* _Records contained in a dataset_
==================================================

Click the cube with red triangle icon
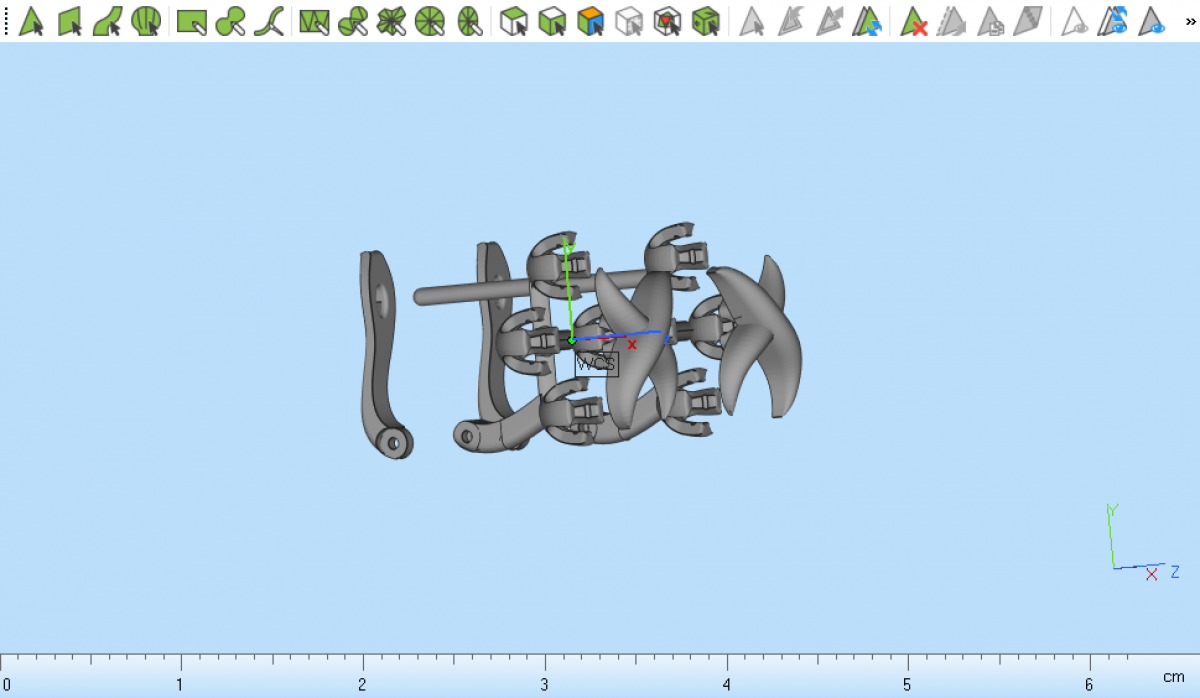Image resolution: width=1200 pixels, height=698 pixels. (667, 21)
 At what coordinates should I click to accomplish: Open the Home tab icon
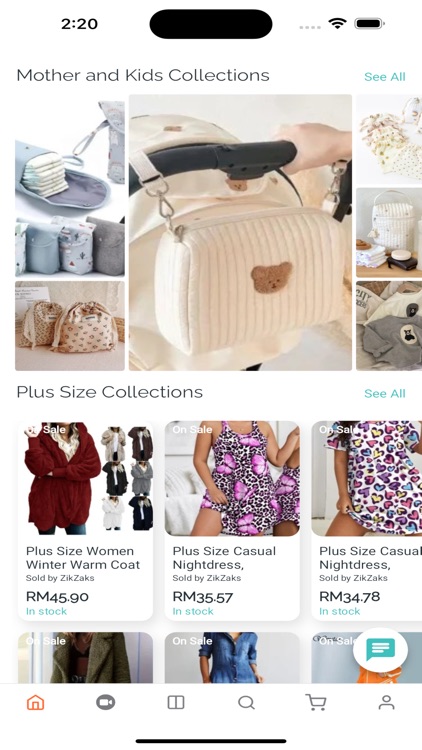tap(35, 702)
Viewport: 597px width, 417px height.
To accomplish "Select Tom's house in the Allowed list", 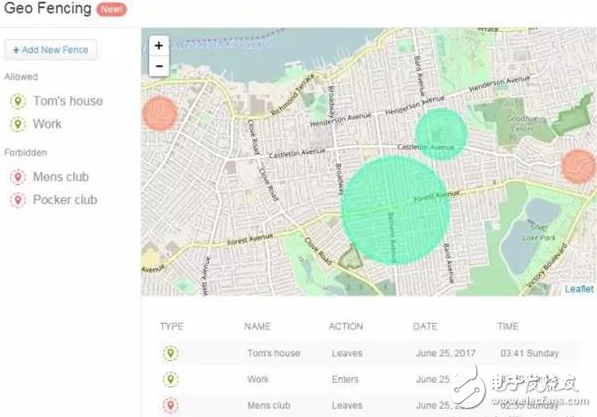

==================================================

* _How to complete this task_
Please repeat each record exactly and keep every picture out of the copy.

* _Solution to the problem_
Click the cube with red triangle icon
Image resolution: width=1200 pixels, height=698 pixels. (667, 21)
 At what coordinates should I click to accomplish: Open the Home tab icon
tap(35, 702)
Viewport: 597px width, 417px height.
To accomplish "Select Tom's house in the Allowed list", 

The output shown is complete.